Duas semanas depois, e a cidade continua a mesma. Todo
ano eu repito meu ritual pessoal de férias no meio do ano e abandono o clima
frio e o céu cinzento de uma Cascavel junina/julhina para me aventurar em uma
série de flashbacks e reencontros em uma terra tão, tão distante que a
geografia chama de Londrina, e que eu chamo de lar.
Mas apesar de repetir o trajeto todo
ano na mesma época, passar pelas ruas da minha infância e adolescência
apocalíptica e visitar os mesmos rostos conhecidos que deixei para trás há
quatro anos, agora com mais experiência em seus olhos e mais resistência em
seus fígados, as histórias raramente se repetem. Ficam os cenários, mas jamais
a monotonia. Pelo menos enquanto eu estiver por perto, mandando mensagens de
texto para os quatro cantos da Pequena Londres para avisar a todos os meus
amigos e parentes órfãos que eu tenho duas semanas de férias da realidade para
passar com eles, e cada dia é precioso demais para ser desperdiçado – mesmo recheando
minha mala de DVDs piratas que sempre foram irresistíveis para mim quando passo
pelas ofertas dos camelôs da cidade: cinco longas-metragens por dez reais, uma
peculiaridade da região.
Eu revi os amigos, os familiares, as
avenidas, os shoppings, os bares e toda a minha história de 17 anos a cada rua
que passei e a cada pessoa que cumprimentei que se lembrou de mim quando me viu
passar distraído, ocupado me perdendo na paisagem do centro da cidade e dos
prédios que cobrem parcialmente a vista do céu azul de dia frio, que desta vez
me recebeu apenas com a cor mesmo. Fez calor, mais do que eu esperava e menos
do que as blusas que levei poderiam fornecer a mim em caso de emergência, mas
foi uma surpresa boa. Nada contra Cascavel, os cinquenta tons de mini-municípios
que giram intrinsecamente ao seu redor, e seu clima sub-zero e amargo, mas eu
precisava de duas semanas longe dali, preferencialmente em um lugar ao sol.

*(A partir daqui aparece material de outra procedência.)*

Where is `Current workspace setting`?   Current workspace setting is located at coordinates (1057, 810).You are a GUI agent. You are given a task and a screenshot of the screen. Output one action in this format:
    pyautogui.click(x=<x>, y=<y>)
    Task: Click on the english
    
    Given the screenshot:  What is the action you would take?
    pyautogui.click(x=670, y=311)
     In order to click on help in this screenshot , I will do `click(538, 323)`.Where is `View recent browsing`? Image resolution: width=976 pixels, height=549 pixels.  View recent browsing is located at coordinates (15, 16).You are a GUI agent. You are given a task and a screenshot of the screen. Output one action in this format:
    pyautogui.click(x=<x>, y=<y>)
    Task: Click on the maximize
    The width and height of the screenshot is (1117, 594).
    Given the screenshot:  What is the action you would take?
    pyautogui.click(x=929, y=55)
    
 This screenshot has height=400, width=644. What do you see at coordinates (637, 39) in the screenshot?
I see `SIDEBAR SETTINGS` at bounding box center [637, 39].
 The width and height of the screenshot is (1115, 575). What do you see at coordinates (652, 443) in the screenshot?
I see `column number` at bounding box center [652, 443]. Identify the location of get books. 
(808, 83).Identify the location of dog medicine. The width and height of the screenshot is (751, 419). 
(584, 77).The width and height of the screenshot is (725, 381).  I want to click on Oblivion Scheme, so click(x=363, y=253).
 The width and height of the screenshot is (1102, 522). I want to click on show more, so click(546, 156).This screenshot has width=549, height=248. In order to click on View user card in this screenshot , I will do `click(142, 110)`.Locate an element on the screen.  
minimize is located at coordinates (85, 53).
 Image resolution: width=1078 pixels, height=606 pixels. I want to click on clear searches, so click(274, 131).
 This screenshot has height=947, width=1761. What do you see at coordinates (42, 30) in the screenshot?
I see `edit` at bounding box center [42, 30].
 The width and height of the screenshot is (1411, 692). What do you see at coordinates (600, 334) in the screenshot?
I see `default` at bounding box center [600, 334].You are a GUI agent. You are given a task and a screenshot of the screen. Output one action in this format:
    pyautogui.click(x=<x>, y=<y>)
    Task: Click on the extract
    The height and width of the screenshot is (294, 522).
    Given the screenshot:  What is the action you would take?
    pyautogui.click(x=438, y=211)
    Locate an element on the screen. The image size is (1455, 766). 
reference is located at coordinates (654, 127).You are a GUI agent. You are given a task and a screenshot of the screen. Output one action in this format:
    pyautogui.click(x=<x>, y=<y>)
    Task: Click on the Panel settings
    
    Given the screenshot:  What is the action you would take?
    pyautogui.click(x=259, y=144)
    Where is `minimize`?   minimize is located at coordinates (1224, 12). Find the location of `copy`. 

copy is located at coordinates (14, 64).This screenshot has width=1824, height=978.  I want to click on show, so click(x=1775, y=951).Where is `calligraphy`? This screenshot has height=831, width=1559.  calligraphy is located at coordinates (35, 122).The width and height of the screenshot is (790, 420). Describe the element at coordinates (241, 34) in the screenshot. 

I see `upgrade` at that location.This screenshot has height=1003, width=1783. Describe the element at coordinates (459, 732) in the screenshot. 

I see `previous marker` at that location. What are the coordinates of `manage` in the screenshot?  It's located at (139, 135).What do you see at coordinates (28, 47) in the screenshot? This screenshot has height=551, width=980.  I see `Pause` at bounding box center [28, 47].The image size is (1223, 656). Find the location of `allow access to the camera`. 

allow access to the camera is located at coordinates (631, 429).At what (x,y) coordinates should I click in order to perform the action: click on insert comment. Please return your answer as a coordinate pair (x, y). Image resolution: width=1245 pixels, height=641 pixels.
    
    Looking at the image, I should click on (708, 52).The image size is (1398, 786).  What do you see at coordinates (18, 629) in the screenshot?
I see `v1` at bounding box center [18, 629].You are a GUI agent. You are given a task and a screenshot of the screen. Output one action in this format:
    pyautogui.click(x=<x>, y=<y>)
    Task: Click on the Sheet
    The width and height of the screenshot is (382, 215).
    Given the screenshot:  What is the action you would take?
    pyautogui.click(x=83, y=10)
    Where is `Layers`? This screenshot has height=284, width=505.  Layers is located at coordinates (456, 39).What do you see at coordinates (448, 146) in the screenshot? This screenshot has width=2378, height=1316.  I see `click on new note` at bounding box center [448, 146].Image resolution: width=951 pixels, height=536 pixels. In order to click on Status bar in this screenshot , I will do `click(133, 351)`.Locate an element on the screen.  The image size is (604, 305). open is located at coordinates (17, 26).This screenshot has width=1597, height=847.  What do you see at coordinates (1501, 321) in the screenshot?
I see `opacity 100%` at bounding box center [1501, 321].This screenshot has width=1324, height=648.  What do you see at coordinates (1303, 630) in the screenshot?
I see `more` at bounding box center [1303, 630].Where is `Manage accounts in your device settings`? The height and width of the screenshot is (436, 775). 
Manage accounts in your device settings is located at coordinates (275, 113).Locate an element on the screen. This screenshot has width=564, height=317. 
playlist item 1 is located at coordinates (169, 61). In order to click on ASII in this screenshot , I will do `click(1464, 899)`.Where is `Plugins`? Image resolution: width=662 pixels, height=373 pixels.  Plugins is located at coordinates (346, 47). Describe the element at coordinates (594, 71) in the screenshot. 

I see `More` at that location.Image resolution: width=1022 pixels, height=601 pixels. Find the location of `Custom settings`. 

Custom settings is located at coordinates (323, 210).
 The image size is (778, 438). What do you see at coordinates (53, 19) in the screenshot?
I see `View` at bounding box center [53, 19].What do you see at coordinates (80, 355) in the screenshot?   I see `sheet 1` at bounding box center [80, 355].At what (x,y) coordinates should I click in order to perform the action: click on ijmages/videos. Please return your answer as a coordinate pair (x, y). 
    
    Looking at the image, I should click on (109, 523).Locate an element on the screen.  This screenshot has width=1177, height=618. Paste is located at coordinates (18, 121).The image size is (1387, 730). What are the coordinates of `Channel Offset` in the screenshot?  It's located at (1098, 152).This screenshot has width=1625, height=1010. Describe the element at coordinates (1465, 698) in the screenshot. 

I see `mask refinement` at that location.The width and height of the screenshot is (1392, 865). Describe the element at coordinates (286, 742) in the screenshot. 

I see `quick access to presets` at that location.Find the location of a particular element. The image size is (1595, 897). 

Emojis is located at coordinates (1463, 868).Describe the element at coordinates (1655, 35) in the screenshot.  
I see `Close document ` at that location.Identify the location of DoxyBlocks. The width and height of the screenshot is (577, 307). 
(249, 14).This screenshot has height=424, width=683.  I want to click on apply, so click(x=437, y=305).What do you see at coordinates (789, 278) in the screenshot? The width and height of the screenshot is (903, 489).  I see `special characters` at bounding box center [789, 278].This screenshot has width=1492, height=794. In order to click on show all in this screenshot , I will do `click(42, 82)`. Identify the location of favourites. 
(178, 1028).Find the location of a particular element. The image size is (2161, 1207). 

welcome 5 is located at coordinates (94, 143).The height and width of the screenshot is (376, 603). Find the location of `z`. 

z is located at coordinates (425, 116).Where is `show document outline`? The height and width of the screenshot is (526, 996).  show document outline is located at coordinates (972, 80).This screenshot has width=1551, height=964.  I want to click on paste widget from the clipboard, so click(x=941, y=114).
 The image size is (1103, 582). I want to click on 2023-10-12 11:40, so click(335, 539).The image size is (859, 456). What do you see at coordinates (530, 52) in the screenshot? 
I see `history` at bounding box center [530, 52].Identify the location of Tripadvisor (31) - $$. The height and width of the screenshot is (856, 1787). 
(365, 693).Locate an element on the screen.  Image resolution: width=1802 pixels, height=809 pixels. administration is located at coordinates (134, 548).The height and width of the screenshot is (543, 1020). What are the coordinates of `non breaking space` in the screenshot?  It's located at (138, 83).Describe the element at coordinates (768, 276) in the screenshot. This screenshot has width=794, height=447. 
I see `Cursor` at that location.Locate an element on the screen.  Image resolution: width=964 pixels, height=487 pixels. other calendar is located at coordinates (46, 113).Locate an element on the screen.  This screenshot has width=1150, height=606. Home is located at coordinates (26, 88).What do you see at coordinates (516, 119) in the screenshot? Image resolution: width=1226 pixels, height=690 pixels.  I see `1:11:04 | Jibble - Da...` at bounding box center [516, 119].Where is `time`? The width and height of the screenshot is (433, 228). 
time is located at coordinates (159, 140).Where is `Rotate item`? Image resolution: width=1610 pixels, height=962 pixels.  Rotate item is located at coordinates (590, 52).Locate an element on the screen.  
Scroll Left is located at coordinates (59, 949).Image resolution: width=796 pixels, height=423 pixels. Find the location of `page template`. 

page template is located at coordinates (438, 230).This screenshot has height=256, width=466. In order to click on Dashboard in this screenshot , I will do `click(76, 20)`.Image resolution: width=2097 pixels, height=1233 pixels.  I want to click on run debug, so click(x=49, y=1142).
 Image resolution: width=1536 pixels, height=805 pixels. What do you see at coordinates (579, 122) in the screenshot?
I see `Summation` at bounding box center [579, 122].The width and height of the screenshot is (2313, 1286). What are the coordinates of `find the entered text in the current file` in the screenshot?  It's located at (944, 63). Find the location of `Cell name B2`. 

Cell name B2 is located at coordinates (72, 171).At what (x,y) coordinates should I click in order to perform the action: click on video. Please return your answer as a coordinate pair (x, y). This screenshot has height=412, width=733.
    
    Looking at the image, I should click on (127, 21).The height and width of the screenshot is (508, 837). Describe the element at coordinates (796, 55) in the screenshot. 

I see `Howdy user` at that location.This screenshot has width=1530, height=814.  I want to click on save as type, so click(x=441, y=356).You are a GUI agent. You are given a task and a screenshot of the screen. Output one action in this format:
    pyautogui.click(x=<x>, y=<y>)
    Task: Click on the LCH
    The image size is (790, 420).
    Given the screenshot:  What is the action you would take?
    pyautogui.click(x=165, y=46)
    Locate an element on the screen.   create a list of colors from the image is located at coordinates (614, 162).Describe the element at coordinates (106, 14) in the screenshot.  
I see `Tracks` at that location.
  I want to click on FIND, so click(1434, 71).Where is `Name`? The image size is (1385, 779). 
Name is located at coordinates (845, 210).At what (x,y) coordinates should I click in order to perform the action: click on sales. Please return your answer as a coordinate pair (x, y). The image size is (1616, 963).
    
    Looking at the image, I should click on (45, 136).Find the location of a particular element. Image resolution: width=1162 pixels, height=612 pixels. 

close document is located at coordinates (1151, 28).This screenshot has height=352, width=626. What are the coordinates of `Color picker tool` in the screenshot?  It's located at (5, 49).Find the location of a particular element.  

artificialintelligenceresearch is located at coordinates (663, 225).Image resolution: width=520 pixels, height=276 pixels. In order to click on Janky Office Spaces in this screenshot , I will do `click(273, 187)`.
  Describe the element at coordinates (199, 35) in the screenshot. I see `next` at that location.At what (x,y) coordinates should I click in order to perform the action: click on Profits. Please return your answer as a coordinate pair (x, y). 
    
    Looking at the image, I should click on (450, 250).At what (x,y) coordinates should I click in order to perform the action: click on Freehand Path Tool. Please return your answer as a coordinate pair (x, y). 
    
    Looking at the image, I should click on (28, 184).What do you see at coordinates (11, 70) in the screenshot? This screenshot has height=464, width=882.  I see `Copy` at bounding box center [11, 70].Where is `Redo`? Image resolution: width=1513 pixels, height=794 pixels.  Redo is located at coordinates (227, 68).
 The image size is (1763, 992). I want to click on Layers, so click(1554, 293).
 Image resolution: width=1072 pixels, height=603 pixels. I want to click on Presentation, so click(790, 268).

E por um instante eu realmente me
esqueci da realidade, entre as refeições e as sonecas, e fui capaz de me
perceber como parte daquele CEP de novo, com todas aquelas pessoas ao meu redor
como algo comum e não tão raro como havia se tornado depois que fui embora. E
por um instante foi bom... Por duas semanas, para ser mais exato. A parte
curiosa do meu ritual anual de desintegração Cascavelense, também conhecido
como período de férias para os mais adeptos a termos menos neuróticos, é que é
muito bom enquanto dura, e estudos ao longo dos anos comprovam que duas semanas
é o limite.
Você pode fugir da realidade e se
perder no calor do sol por duas semanas, Igor, porque depois disso vem o
inevitável que você já conhece muito bem: o clima frio, o céu fechado, o TCC
atrasado, os incêndios que precisam ser apagados no trabalho, a pilha de roupa
para passar que você deixou pra trás, os cacos de vidro do copo que você
quebrou e que voaram para debaixo da estante da sala de estar que você prometeu
a si mesmo que iria catar quando voltasse, a conta de telefone que vence mês
que vem, e as novas pessoas da sua vida que estão bravas com você porque você
viajou e não manda notícias sobre como está – exceto pela quantidade alucinante
de check-ins que você aprendeu a fazer pelo celular.
Tudo isso compõe a minha realidade
agora, e a parte inevitável dela é que, depois de duas semanas ao sol, eu
realmente sinto falta do frio. Talvez não do frio em si, porque a minha pele se
acostumou com a atmosfera e meu corpo se acostumou com o peso das
responsabilidades de cuidar de uma casa, dar conta de um emprego e fazer jus à
faculdade que escolhi. Eu sinto saudade do meu novo lar, mesmo quando Londrina
ainda consegue fazer eu me sentir tão acolhido a cada nova visita.
É por tudo que Londrina fez e ainda
faz por mim que eu percebo que, definitivamente, lá não é mais o meu lugar. Eu
sou grato pela hospitalidade, mas isso só é possível hoje porque um dia eu
decidi que a cidade havia se tornado pequena demais para mim, e que eu
precisava engrossar a voz, dar passos mais largos e enfrentar o mundo lá fora –
e que bravo mundo novo mais selvagem e perigoso para eu me aventurar do que
Cascavel?
E então eu voltei para casa, com
mais roupa para passar, novos souvenirs para guardar na estante e a certeza de
que eu posso voltar quando eu quiser, porque minha velha cidade ainda estará lá
para mim. Eu amo Londrina, mas eu sinto muito. Talvez eu finalmente tenha me
adaptado ao clima frio, ou eu simplesmente goste mesmo de sofrer, mas agora eu
vivo em Cascavel. E eu senti a sua falta.